> [任务说明]: 从最后一句起，接着续写这篇讲述吴玉娴、吴玉韫姐妹遭遇的文字。

> [文档段落]:
■ ■ ■ ■ ■ ■ ■
吴玉娴、吴玉韫姐妹被迫害致死,家中多人被囚

吴玉娴,毕业于广州中山医科大学,任广州越秀区中医杂病医院副院长直至退休,一九九五年修炼法轮功后,多年的辛劳导致心脏(甲亢)等毛病在很短时间内就消失了。

二零零二年一月一日,吴玉娴在广西梧州被抓捕,并被非法判刑七年,送广西南宁女子监狱迫害,在广西南宁女子监狱被迫害得了乳腺癌,而且是晚期,才获准保外就医一年。在将近期满一年时即二零零五年四月,南宁女子监狱转托广州女子监狱派员,曾先后三次胁迫吴玉娴放弃信仰法轮功,否则不续办保外就医并送回广州监狱,吴玉娴不从只得离家出走。

二零零五年七月十一日上午十点左右,吴玉娴被郑州国安抓捕,并通知广州女子监狱人员飞抵郑州去认人。持续两天两夜审讯,吴玉娴在第三天(即七月十三日)上午八点突然大出血,有关人员拿来许多毛巾止血仍无济于事,直到怕出人命担责任时才放人,吴玉娴独自艰难的忍着伤痛从郑州坐火车回到广州的家中后,持续发高烧二十多天身体状况急转直下,最终于二零零六年二月九日含冤离世。“六一零”有关人员还不准其家人读悼词。

吴玉娴的妹妹吴玉韫, 六十多岁,广东省江门市一中教师、会计,退休,住在河南江南路,三次被绑架到洗脑班关押迫害,最后导致出现严重的疾病,又遭到包括打毒针等方式的迫害,后来被送回家中监视治疗,于二零零四年十月在家中含冤离世。
■ ■ ■ ■ ■ ■ ■
> [记录数据]:
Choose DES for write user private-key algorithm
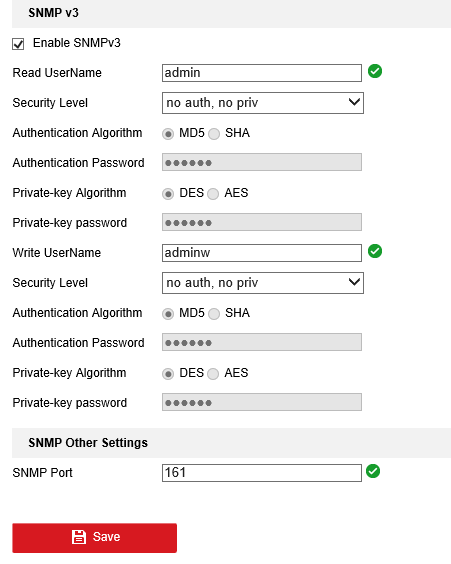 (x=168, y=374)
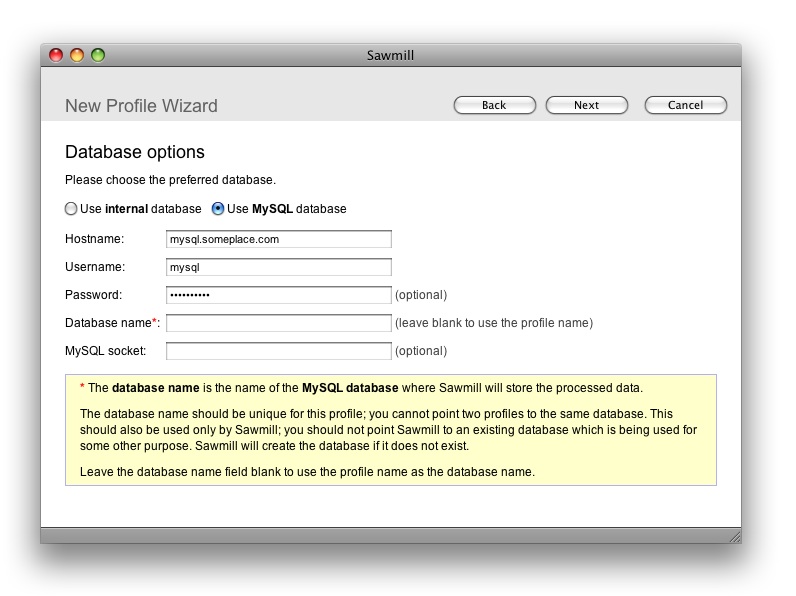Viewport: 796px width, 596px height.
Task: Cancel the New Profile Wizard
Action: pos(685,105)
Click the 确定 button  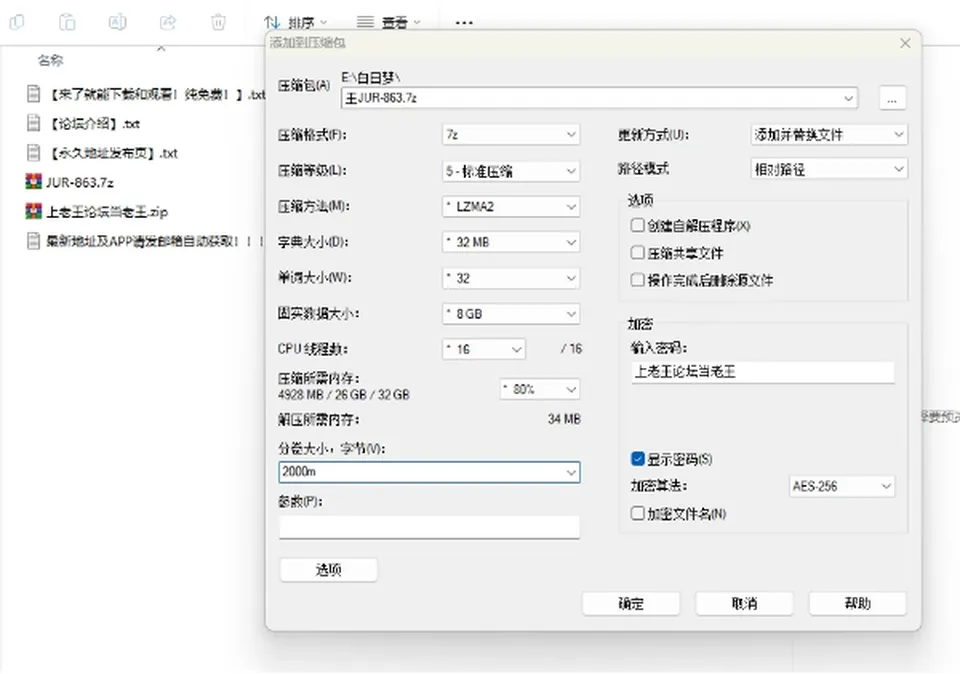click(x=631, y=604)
■ ■ ■ ■ ■ ■ ■
> [练习答复]:
吴玉娴的儿子吴志均、吴志平和儿媳朱洛新(吴志平妻子),也被绑架入狱。一家人惨遭中共迫害。

广州高献民和关培纯:母婿在迫害中双亡

二零零零年初,迫害刚发生半年,国际社会知悉了广州市第一个被迫害致死的法轮功学员——高献民。

高献民,男,四十一岁,身材高大、英俊,暨南大学生物系讲师。二零零零年元旦,高献民被抓进天河区看守所,看守所所长朱文勇叫四个犯人把整包的食盐(一斤装)倒进瓶子里加少量的水,强行灌进法轮功学员的胃里。刚开始对高献民灌盐的时候,有一个在场的犯人帮凶看见这个场面马上晕倒,朱文勇叫换另一个犯人帮凶继续灌盐。盐都没有化开就灌进去,高献民当场休克。几天后,即二零零零年一月十七日中午,高献民突然昏迷,送医院抢救不治死亡。主犯朱文勇暂避戒毒所。广州市公安局直接插手此事,不准死者的家属上诉,并快速火化遗体毁灭罪证。

高献民被迫害致死之后三年,即二零零三年,他的岳母关培纯老人也在迫害极端恐怖、高压和骚扰中含冤离世。

张孟业屡遭迫害 海外遭可疑车祸

张孟业,广东电力学校高级讲师,清华大学1959级水利工程系河川枢纽电力专业的学生,中共党魁胡锦涛的同班同学。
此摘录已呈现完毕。